● Work task: Search the records below for the word "marker". Pull out each line that has it.

Stored items:
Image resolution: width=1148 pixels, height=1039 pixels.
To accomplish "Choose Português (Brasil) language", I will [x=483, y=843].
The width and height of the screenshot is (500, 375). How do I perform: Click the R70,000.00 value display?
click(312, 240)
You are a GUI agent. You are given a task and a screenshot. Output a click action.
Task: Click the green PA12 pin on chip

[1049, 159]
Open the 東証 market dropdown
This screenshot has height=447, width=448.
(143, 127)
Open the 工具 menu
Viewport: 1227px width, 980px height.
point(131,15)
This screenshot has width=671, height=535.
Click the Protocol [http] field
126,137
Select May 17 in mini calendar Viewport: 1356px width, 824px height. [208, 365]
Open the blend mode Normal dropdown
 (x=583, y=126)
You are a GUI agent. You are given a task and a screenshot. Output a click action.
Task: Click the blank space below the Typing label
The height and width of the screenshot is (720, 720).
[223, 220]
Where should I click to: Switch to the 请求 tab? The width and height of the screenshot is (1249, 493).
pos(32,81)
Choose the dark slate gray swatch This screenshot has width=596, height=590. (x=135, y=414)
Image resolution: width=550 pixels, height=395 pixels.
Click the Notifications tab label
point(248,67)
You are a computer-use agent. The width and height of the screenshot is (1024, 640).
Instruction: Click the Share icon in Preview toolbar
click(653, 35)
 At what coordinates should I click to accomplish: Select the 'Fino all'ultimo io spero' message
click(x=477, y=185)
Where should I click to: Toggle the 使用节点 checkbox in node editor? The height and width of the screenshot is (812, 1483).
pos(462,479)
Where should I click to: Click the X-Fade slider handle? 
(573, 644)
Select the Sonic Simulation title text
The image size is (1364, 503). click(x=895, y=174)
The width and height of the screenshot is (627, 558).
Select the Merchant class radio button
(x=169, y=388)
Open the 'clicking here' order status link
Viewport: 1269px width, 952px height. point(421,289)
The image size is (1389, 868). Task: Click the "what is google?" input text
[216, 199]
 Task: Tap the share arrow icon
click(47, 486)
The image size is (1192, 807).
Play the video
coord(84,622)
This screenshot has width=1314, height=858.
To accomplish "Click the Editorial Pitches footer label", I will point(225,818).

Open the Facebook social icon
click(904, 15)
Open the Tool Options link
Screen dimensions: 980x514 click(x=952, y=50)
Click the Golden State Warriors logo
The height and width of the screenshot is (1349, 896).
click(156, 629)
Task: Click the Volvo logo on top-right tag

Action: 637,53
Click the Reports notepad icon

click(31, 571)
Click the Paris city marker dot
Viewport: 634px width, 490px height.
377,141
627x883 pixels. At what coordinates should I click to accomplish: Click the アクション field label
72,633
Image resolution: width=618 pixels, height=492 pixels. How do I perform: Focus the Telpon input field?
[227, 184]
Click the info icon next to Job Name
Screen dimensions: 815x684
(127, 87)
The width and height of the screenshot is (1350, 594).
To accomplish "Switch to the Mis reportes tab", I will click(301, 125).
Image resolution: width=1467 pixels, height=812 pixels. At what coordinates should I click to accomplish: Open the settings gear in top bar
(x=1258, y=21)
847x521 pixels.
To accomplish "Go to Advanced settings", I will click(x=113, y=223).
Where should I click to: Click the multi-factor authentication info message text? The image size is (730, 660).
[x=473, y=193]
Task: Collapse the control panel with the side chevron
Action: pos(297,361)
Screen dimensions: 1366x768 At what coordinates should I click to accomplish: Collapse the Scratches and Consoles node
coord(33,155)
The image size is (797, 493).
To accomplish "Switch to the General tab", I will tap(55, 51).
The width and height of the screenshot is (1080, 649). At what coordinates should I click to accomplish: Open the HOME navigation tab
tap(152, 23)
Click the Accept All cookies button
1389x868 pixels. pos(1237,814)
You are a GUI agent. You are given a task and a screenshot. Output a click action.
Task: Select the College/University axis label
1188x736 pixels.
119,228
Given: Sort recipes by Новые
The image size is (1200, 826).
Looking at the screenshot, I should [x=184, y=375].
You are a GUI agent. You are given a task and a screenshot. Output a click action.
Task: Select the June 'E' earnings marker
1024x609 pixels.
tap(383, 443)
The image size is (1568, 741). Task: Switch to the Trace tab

● Response to the exercise:
Click the Paris city marker dot
Task: Select the June 'E' earnings marker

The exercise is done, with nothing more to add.